This type of communication is governed by a logic of service and transparency in relations between companies and their interlocutors; in some cases, however, it may be mandatory, in accordance with certain provisions of financial law.

Function
Financial communication is a service and as such it is largely regulated by the law.
It should not be limited to merely mandatory information, however; rather, it should be an occasion to provide a complete institutional message.

Types of communication
Financial communication may conducted according to two methods:
- Simple communication of financially relevant information through narrow announcements with no creative input
- An occasion to communicate important institutional values through creative use of space and the visual element
The latter approach allows to produce pleasant and effective communication, in addition to transforming the obligation to inform the market on the company's economic and financial condition into an occasion to promote the company's image with the public of potential investors and private citizens/investors.

Target audience
- Journalists
- Politicians
- Shareholders
- Consumers
- Employees
- Companies

Legal provisions
Regulations governing financial communication consist of rules set forth by the main regulatory and supervisory authorities in the field of finance:
CONSOB regulations governing companies listed on the stock exchange, companies listed on the restricted market, trust companies and Italian mutual funds
ISVAP regulations governing life insurance companies.
These regulations aim to guarantee transparency and uniformity of information of interest to shareholders, private citizens, and potential investors or lenders.
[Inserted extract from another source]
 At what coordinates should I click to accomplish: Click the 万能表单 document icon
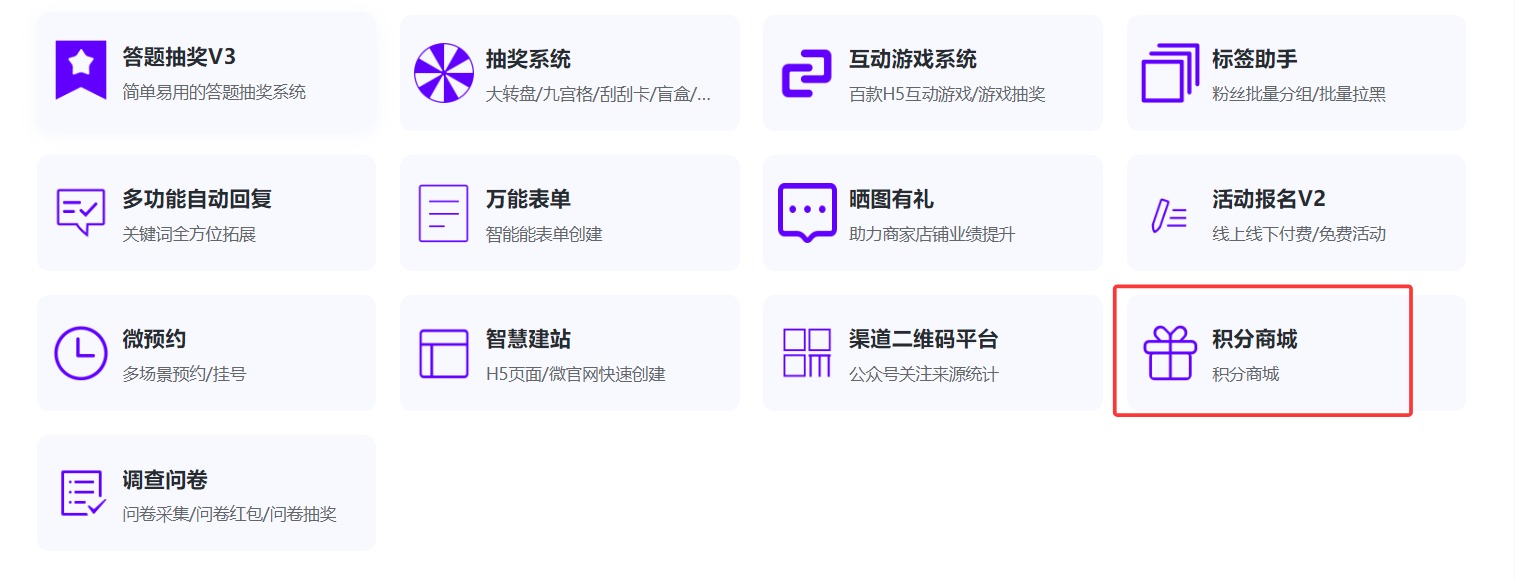pos(443,212)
Legal provisions (Companies Intending to Obtain a Listing)
Companies intending to obtain a listing on the stock exchange must publish a series of notices in a national newspaper that inform the market of the entire listing process, as indicated in the table below:
- Publication of a prospectus once permission has been granted
- Publication of a brief notice
- Publication of any offers
- Price of the offer
- Outcome of the offer
- Green shoe, if exercised

Legal provisions (Listed Companies)
Companies listed on the stock exchange must publish notice of the following events in at least one national newspaper:
- Pact or agreement to limit or regulate voting rights, obligation to provide advance notice
- Amendments to pacts or agreements to limit or regulate voting rights or obligation to provide advance notice
- Withdrawal from pact or agreement to limit or regulate voting rights
- Renewal of pact or agreement to limit or regulate voting rights
- Solicitation of voting proxies
- Substitution of a broker - solicitation of voting proxies
- Interruption of the solicitation of voting proxies
- Call to meeting
- Dividends (distribution and payments)
- Statutory and consolidated financial statements (when filed)
- Half year report (when filed)
- Quarterly report (when filed)
- Issue of shares, bonds, or warrants to those entitled
- Bonds (payment of interest, repayment, conversion, use of warrants)
- Warrants (exercise of right to purchase or subscribe)
- Filing of documents required by the Civil Code - mergers or splits
- Filing of information document - acquisitions or sales

Public offers of securities
All companies that intend to engage in public offer of securities (stock, bonds, etc.) must publish a prospectus or a brief notice on the characteristics and conditions of the offer.
There are various types of public offers of securities:
- Public Offer for Sale
- Public Offer for Issue
- Public Takeover Offer
- Public Swap Offer
- Public Takeover and Swap Offer
In this case as well, as for companies that intend to obtain a listing on the stock exchange, when permission has been granted and the prospectus or brief notice has been published, the price of offer must then be announced to the market as well as the outcome of the offer:
Public Offer for Sale/Public Offer for Issue: publication of prospectus once permission has been granted; publication of the brief notice; publication of maximum price; price of offer; outcome of offer.
Public Takeover Offer/Public Swap Offer/Public Takeover and Swap Offer: publication of the document containing the offer; amendments to the offer; outcome of the offer.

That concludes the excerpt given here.